▸ **Stored data**:
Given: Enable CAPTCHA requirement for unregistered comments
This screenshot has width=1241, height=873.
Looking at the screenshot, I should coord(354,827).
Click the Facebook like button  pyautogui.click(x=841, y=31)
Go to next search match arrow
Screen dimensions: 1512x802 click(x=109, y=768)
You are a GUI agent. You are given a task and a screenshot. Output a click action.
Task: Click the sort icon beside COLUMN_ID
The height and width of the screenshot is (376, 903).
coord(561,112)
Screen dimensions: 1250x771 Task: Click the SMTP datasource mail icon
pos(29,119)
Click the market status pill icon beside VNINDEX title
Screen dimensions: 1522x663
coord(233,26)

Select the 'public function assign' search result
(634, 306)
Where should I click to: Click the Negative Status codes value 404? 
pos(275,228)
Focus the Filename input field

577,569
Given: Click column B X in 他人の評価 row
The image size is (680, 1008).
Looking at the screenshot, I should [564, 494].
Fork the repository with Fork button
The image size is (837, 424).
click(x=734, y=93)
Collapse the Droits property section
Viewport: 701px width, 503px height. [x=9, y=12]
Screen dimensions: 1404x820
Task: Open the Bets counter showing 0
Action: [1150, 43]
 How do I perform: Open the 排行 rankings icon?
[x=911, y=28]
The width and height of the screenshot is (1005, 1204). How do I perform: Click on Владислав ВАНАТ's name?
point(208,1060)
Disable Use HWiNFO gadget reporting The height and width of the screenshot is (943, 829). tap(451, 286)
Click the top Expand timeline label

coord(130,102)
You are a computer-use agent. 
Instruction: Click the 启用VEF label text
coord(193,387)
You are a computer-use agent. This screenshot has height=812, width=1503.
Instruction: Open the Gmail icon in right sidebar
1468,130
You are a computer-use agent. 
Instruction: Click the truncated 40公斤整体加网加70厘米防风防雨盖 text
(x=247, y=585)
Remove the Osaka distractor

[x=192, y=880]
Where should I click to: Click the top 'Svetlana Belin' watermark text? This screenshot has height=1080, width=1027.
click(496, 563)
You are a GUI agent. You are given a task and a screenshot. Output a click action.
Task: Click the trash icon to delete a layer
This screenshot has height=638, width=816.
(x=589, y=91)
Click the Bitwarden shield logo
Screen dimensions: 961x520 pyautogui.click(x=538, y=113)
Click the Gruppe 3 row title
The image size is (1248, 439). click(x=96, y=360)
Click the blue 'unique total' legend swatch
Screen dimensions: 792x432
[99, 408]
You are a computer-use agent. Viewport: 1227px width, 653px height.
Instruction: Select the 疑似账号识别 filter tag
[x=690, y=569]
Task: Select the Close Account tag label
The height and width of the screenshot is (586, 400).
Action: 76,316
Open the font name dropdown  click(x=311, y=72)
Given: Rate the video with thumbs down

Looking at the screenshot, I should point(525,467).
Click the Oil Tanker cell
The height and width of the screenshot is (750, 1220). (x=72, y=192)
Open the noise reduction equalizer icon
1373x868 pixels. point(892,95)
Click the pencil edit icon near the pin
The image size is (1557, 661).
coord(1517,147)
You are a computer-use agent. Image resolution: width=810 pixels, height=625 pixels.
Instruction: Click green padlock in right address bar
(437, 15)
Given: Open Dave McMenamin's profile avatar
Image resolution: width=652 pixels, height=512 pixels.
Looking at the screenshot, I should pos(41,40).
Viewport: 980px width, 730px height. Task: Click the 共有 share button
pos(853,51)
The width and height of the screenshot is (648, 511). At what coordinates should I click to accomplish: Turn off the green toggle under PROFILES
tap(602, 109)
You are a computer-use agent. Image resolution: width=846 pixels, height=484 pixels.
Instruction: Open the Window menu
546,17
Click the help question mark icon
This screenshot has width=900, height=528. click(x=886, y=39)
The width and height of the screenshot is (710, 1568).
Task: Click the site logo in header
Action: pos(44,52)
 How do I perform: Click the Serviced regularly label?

▸ **Problem description**:
Every entry needs to be retyped exactly.

▸ **Solution for this task**:
Given: Enable CAPTCHA requirement for unregistered comments
This screenshot has width=1241, height=873.
Looking at the screenshot, I should coord(354,827).
Click the Facebook like button  pyautogui.click(x=841, y=31)
Go to next search match arrow
Screen dimensions: 1512x802 click(x=109, y=768)
You are a GUI agent. You are given a task and a screenshot. Output a click action.
Task: Click the sort icon beside COLUMN_ID
The height and width of the screenshot is (376, 903).
coord(561,112)
Screen dimensions: 1250x771 Task: Click the SMTP datasource mail icon
pos(29,119)
Click the market status pill icon beside VNINDEX title
Screen dimensions: 1522x663
coord(233,26)

Select the 'public function assign' search result
(634, 306)
Where should I click to: Click the Negative Status codes value 404? 
pos(275,228)
Focus the Filename input field

577,569
Given: Click column B X in 他人の評価 row
The image size is (680, 1008).
Looking at the screenshot, I should [564, 494].
Fork the repository with Fork button
The image size is (837, 424).
click(x=734, y=93)
Collapse the Droits property section
Viewport: 701px width, 503px height. [x=9, y=12]
Screen dimensions: 1404x820
Task: Open the Bets counter showing 0
Action: [1150, 43]
 How do I perform: Open the 排行 rankings icon?
[x=911, y=28]
The width and height of the screenshot is (1005, 1204). How do I perform: Click on Владислав ВАНАТ's name?
point(208,1060)
Disable Use HWiNFO gadget reporting The height and width of the screenshot is (943, 829). tap(451, 286)
Click the top Expand timeline label

coord(130,102)
You are a computer-use agent. 
Instruction: Click the 启用VEF label text
coord(193,387)
You are a computer-use agent. This screenshot has height=812, width=1503.
Instruction: Open the Gmail icon in right sidebar
1468,130
You are a computer-use agent. 
Instruction: Click the truncated 40公斤整体加网加70厘米防风防雨盖 text
(x=247, y=585)
Remove the Osaka distractor

[x=192, y=880]
Where should I click to: Click the top 'Svetlana Belin' watermark text? This screenshot has height=1080, width=1027.
click(496, 563)
You are a GUI agent. You are given a task and a screenshot. Output a click action.
Task: Click the trash icon to delete a layer
This screenshot has height=638, width=816.
(x=589, y=91)
Click the Bitwarden shield logo
Screen dimensions: 961x520 pyautogui.click(x=538, y=113)
Click the Gruppe 3 row title
The image size is (1248, 439). click(x=96, y=360)
Click the blue 'unique total' legend swatch
Screen dimensions: 792x432
[99, 408]
You are a computer-use agent. Viewport: 1227px width, 653px height.
Instruction: Select the 疑似账号识别 filter tag
[x=690, y=569]
Task: Select the Close Account tag label
The height and width of the screenshot is (586, 400).
Action: 76,316
Open the font name dropdown  click(x=311, y=72)
Given: Rate the video with thumbs down

Looking at the screenshot, I should point(525,467).
Click the Oil Tanker cell
The height and width of the screenshot is (750, 1220). (x=72, y=192)
Open the noise reduction equalizer icon
1373x868 pixels. point(892,95)
Click the pencil edit icon near the pin
The image size is (1557, 661).
coord(1517,147)
You are a computer-use agent. Image resolution: width=810 pixels, height=625 pixels.
Instruction: Click green padlock in right address bar
(437, 15)
Given: Open Dave McMenamin's profile avatar
Image resolution: width=652 pixels, height=512 pixels.
Looking at the screenshot, I should pos(41,40).
Viewport: 980px width, 730px height. Task: Click the 共有 share button
pos(853,51)
The width and height of the screenshot is (648, 511). At what coordinates should I click to accomplish: Turn off the green toggle under PROFILES
tap(602, 109)
You are a computer-use agent. Image resolution: width=846 pixels, height=484 pixels.
Instruction: Open the Window menu
546,17
Click the help question mark icon
This screenshot has width=900, height=528. click(x=886, y=39)
The width and height of the screenshot is (710, 1568).
Task: Click the site logo in header
Action: pos(44,52)
 How do I perform: Click the Serviced regularly label?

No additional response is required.